Assigned task:
Drop every picture, then transcribe the remaining data exactly.
☆ ☆ ☆ ☆
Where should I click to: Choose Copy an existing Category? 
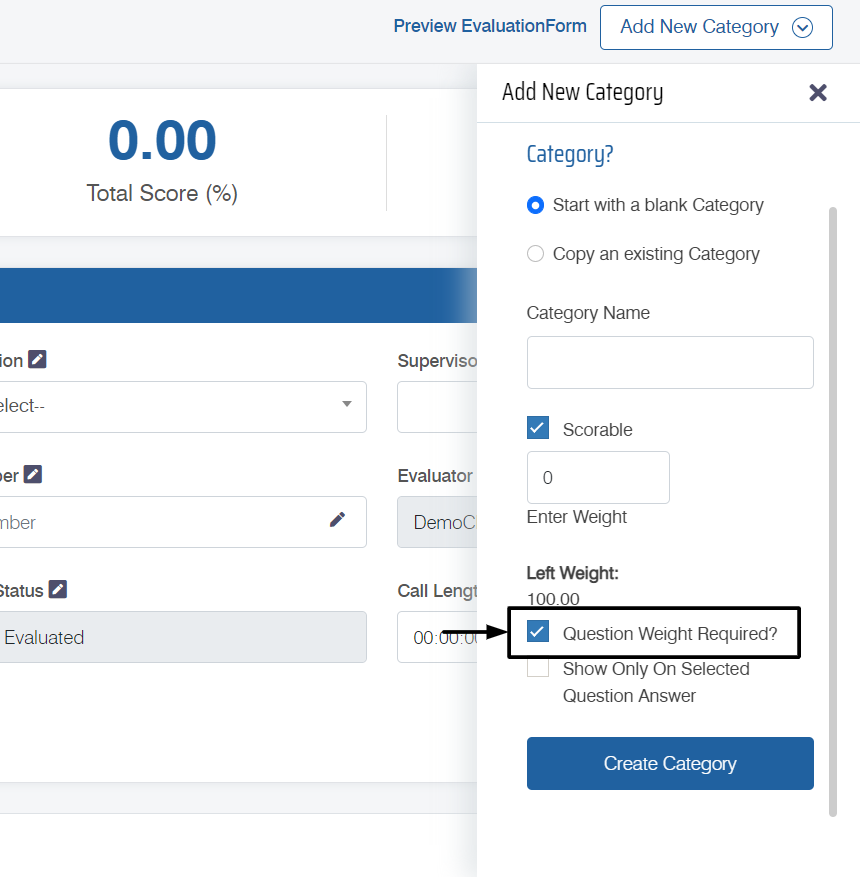536,254
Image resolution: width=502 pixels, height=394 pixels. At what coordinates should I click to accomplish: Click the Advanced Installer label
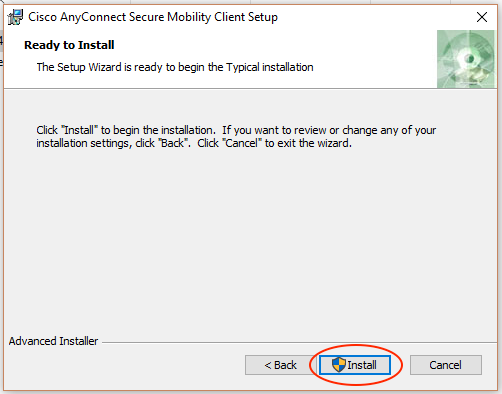pos(53,341)
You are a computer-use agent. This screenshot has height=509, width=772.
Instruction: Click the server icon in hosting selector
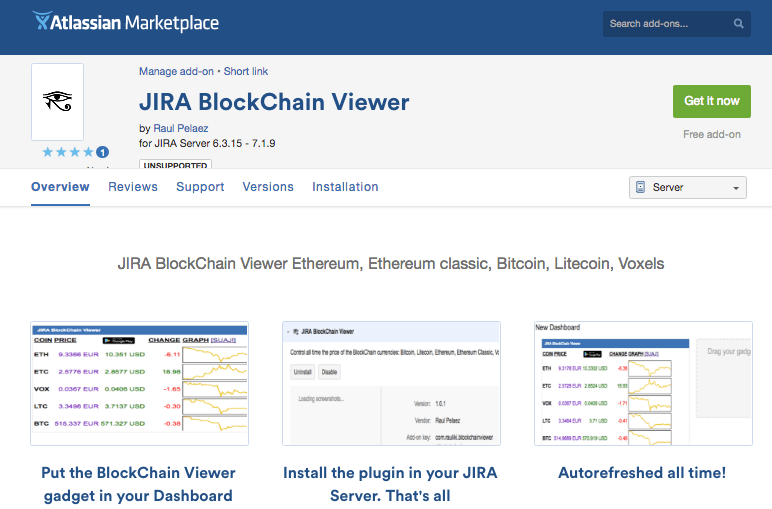point(641,188)
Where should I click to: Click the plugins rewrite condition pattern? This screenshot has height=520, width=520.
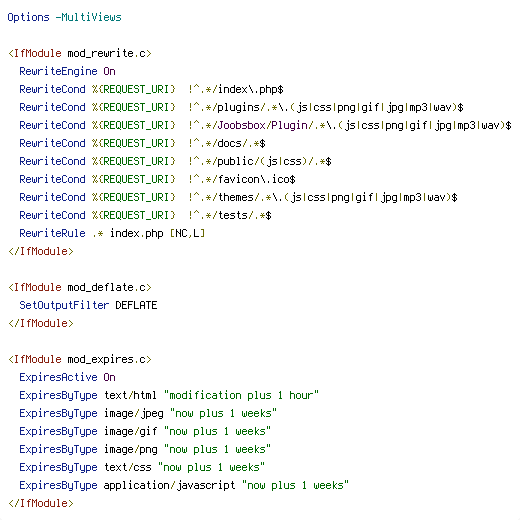(x=326, y=107)
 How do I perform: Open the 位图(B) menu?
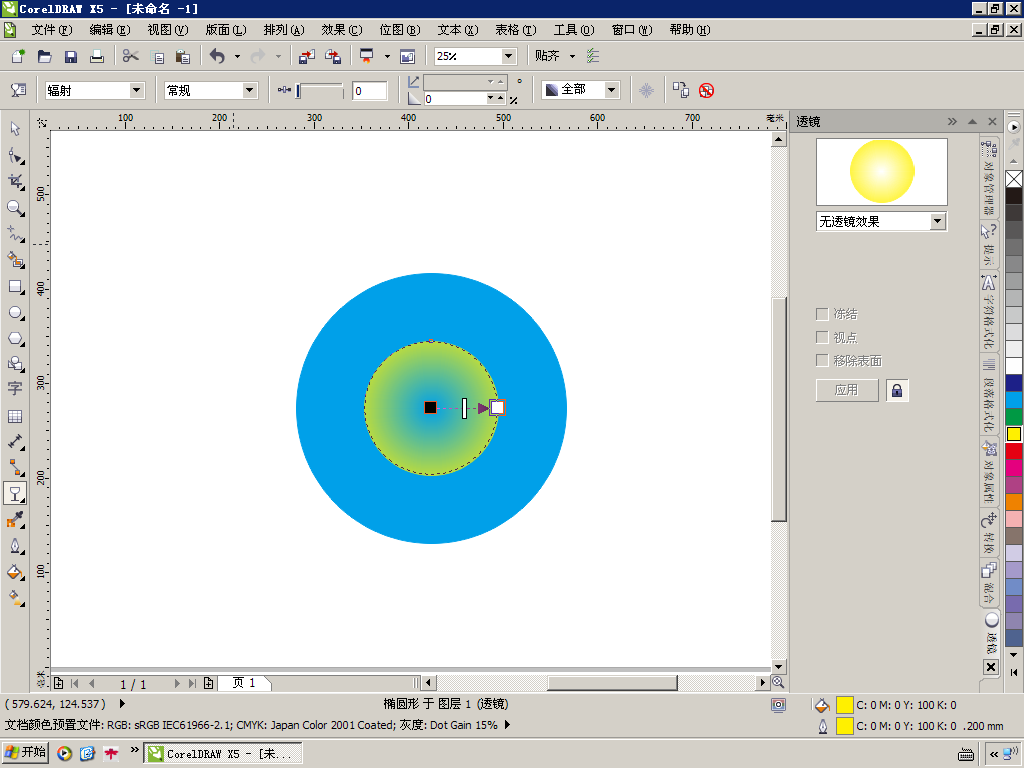399,30
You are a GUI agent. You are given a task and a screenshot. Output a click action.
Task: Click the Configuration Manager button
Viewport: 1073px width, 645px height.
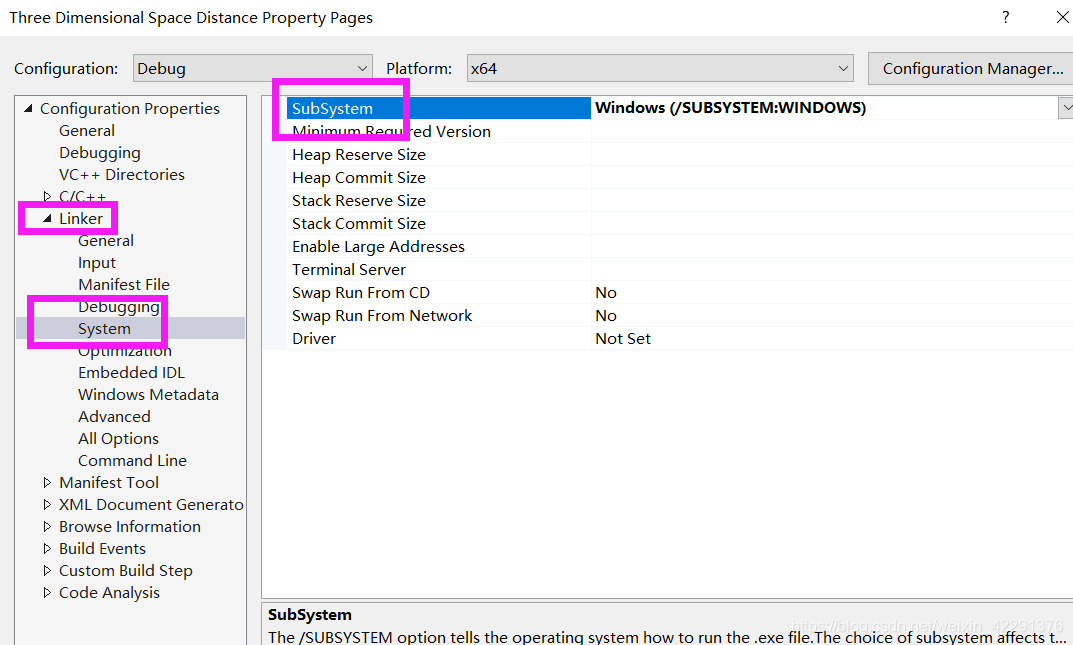969,68
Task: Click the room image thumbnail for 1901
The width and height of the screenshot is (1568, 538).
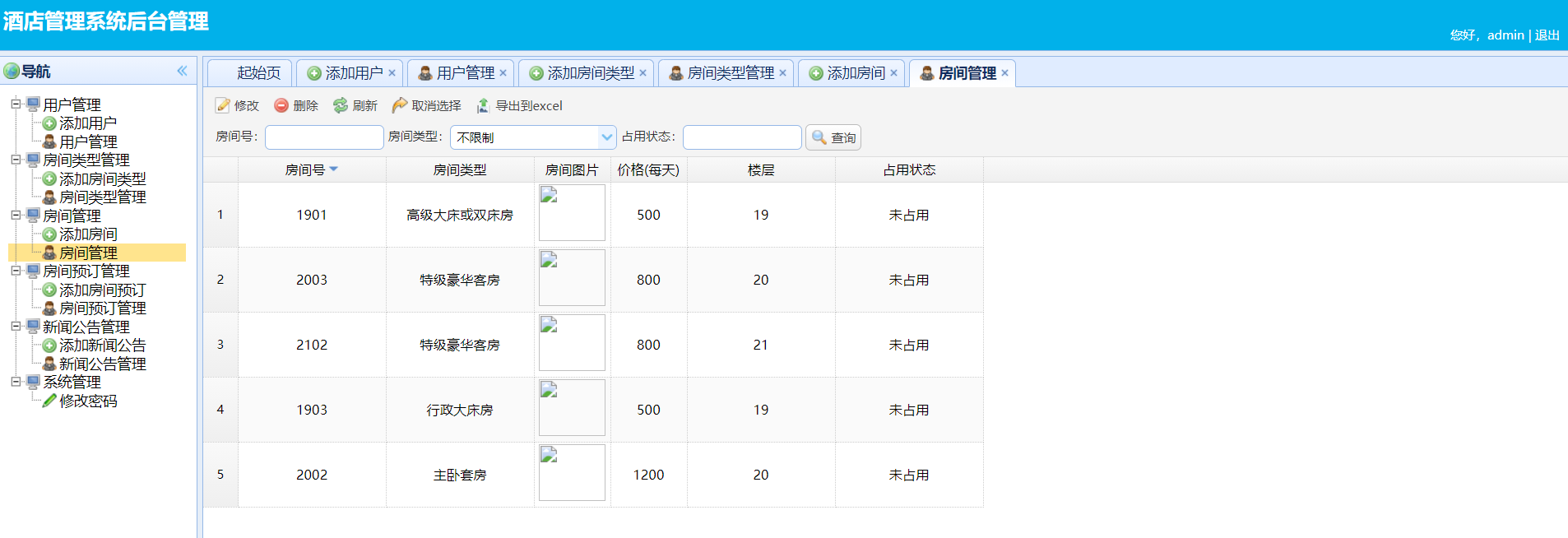Action: point(572,213)
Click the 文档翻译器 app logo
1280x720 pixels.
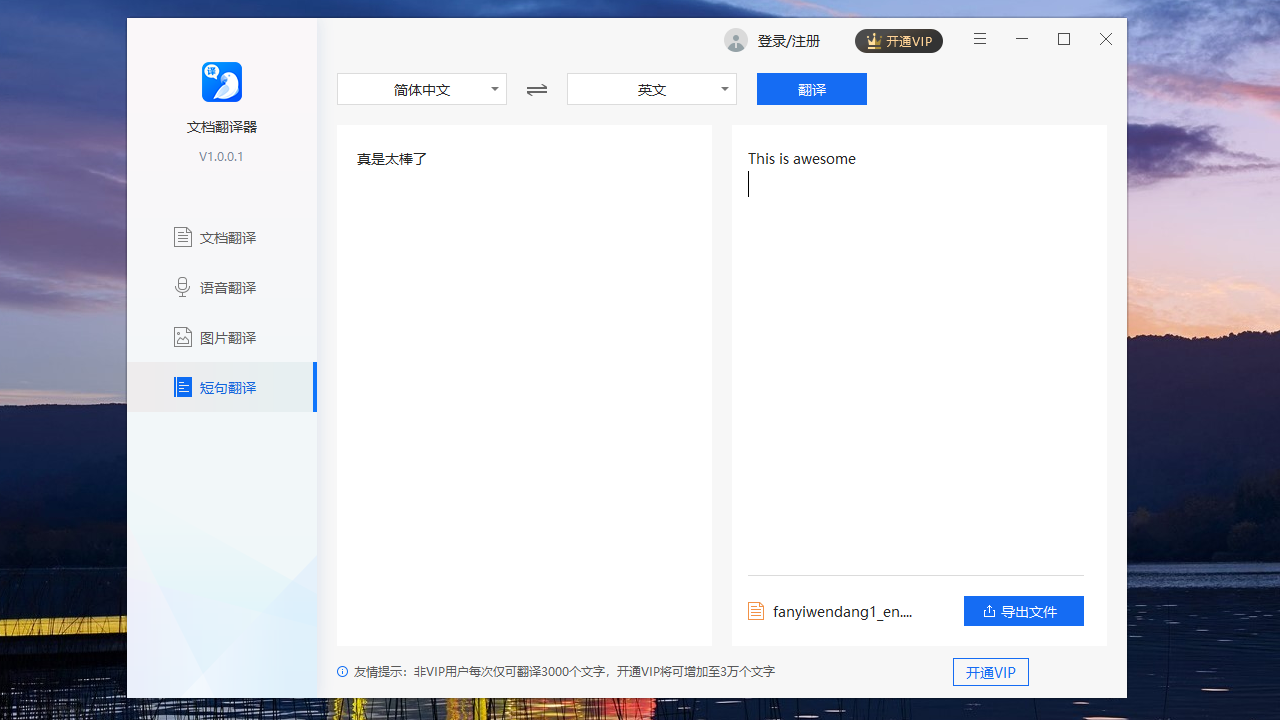point(221,82)

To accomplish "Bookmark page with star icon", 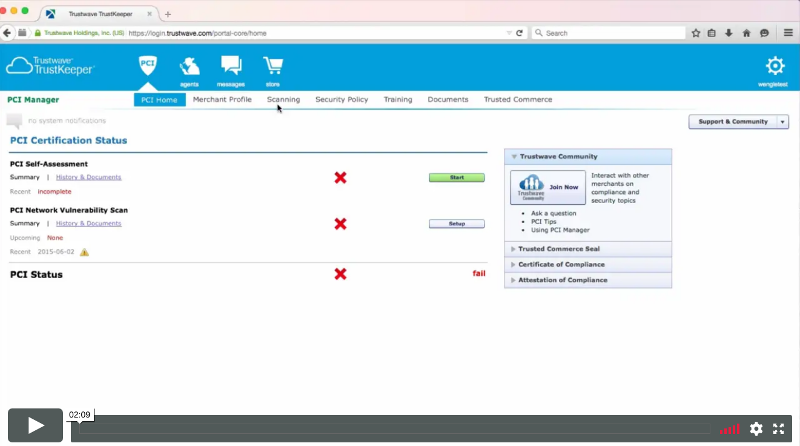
☆ ☆ ☆ ☆
Task response:
Where should I click to: Choose Copy an existing Category? 
536,254
Image resolution: width=502 pixels, height=394 pixels. At what coordinates should I click to accomplish: Click the Advanced Installer label
pos(53,341)
You are a computer-use agent. This screenshot has height=509, width=772.
Instruction: Click the server icon in hosting selector
point(641,188)
Where should I click to: Click the plugins rewrite condition pattern? This screenshot has height=520, width=520.
(x=326, y=107)
 How do I perform: Open the 位图(B) menu?
399,30
You are a GUI agent. You are given a task and a screenshot. Output a click action.
Task: Click the Configuration Manager button
Viewport: 1073px width, 645px height.
969,68
Task: Click the room image thumbnail for 1901
The width and height of the screenshot is (1568, 538).
Action: point(572,213)
Click the 文档翻译器 app logo
1280x720 pixels.
point(221,82)

To accomplish "Bookmark page with star icon", 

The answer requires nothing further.